How my clients grow me
The phrase ‘my clients grow me’ came out of my mouth in supervision this week. My supervisor said, “You should write about that. It’s an overlooked aspect of the work that we do.” So here I go.
My clients grow me, by which I mean, with every client I learn something and with every client I build something in me. I am educated and shaped by my clients. So what do I learn and what is built?
What I learn
Each client defies my biases. Each client is outrageously, individually themselves and no matter how my brain might try to stereotype or assume, it is always confounded.
Each client brings me their inspirations; music, films, poems, hobbies. I get to look them up and be inspired too.
Each client teaches me about life. Like reading fiction, each client’s unique life has twists, turns and events that grow my awareness of what a life can be.

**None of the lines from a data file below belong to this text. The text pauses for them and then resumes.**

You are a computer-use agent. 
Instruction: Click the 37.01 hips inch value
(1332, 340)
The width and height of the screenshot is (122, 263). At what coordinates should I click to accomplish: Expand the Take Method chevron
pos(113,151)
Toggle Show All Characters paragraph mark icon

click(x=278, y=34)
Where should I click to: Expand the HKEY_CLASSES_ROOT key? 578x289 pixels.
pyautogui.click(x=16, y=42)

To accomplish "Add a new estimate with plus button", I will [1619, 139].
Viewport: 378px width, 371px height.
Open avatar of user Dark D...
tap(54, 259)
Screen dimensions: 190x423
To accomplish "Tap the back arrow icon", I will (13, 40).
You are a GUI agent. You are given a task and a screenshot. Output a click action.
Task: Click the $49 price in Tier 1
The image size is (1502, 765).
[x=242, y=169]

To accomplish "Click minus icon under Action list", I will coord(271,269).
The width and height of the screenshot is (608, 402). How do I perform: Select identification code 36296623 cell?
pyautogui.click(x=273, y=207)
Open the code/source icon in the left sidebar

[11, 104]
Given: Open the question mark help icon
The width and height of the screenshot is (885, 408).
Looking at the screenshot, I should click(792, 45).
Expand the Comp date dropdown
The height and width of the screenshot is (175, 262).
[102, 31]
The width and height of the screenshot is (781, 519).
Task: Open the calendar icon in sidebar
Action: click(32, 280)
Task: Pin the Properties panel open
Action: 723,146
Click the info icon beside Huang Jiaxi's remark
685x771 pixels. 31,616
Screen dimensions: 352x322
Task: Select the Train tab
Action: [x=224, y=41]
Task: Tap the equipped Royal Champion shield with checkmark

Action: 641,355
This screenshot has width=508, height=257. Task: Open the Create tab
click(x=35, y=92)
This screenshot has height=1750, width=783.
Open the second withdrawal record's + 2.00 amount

Each client teaches me about my impact. I can only intend good impact, I can’t ensure it. My clients let me know when my impact is positive and, if I have built enough trust, they also let me know when I have misunderstood them, irritated or upset them.
I learn that two or more people can create outcomes so much greater than the sum of the parts. We co-create our health, our careers, our lives, our skills and our achievements in families, in friendship groups, in teams and in pairs.
Each client shows me in a myriad ways how resourceful and resilient human nature is. Each has overcome adversity, each has survived. Each has struggled with feelings that we might imagine to be unbearable but they have been borne.
What I build
As I sit with clients, I invariably witness their discomforts, anxieties, sadnesses, uncertainties and distresses. In order to empathise without rescuing, I must attend to my own distress. As I sit with theirs, I must sit with my own. My clients help me build a tolerance for my own feelings in every session.
What I also build is a trust in the ‘thing’ that moves us each of us toward growth and resourcefulness. Even in the hardest of circumstances, even when our maladaptive attempts to soothe ourselves (such as overworking, pleasing, numbing or avoiding) are running wild, behind them is a momentum to thrive.